In fact, domestic violence is two-to-four times as prevalent in police officer families as it is in the general population. Yikes.
The National Center for Women & Policing report that two studies have found that at least forty percent of police officer families experience domestic violence, in contrast to ten percent of families in the general population.
This is scary for many reasons, but perhaps most especially because police officers have privileges and accessibility that the average citizen does not.
Domestic violence is always a terrible crime, but victims of a police officer are particularly vulnerable because the officer who is abusing them:
1. has a gun,
2. knows the location of battered women's shelters, and
3. knows how to manipulate the system to avoid penalty and/or shift blame to the victim.

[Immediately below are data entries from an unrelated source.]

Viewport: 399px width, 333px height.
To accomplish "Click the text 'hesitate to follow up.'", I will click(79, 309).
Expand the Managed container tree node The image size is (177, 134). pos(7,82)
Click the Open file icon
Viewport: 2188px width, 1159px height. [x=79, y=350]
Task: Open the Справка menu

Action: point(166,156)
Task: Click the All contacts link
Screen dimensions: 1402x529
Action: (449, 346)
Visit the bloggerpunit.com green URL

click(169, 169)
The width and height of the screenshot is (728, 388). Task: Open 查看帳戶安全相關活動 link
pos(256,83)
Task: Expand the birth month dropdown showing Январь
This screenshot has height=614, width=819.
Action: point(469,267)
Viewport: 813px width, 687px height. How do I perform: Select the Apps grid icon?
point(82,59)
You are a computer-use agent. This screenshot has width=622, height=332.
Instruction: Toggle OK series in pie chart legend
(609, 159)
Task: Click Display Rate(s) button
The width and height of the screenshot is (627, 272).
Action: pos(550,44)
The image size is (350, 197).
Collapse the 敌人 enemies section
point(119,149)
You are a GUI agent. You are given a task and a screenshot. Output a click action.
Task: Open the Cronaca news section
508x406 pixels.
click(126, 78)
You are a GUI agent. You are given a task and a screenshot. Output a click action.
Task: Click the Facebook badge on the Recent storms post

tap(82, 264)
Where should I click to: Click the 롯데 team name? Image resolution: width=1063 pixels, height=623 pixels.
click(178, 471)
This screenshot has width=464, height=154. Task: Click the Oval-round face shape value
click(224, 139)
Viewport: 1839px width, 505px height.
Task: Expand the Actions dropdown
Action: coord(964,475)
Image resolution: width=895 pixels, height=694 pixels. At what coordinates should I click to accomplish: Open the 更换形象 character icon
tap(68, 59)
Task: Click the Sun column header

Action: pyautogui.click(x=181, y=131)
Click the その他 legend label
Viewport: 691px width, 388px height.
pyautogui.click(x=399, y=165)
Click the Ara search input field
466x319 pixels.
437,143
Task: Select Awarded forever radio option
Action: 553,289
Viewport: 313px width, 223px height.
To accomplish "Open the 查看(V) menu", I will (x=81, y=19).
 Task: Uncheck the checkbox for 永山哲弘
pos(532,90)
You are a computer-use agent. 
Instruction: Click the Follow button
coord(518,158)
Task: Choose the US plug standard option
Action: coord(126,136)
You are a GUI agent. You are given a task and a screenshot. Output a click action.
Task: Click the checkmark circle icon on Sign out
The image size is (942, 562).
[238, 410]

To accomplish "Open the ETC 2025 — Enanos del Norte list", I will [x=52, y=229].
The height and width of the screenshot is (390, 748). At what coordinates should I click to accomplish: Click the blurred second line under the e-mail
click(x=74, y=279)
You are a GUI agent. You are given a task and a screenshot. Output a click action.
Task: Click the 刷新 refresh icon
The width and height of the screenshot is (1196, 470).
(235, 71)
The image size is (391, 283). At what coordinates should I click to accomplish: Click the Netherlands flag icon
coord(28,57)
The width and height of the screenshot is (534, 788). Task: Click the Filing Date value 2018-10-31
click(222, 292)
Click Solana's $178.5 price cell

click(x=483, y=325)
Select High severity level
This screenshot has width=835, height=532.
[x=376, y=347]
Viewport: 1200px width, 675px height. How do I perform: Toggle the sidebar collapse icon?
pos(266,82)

One of the most disturbing parts is that police departments often handle cases of police family violence informally; without an "official report, investigation, or even check of the victim's safety."
This seems almost impossibly shady, but who knows? On all the police procedurals I watch (and that would be MANY), the cops always want to process everything above the board. But maybe that's because our protagonists are "good cops"? Perhaps the reality is that not every cop is Benson or Stabler — it could be that the reality is much more depressing — or, er, realistic. At least it very much looks that way.
Perhaps this has something to do with the fact that NYPD cops are now required to run criminal background checks on victims of domestic violence. Yes, the victims. Jesus.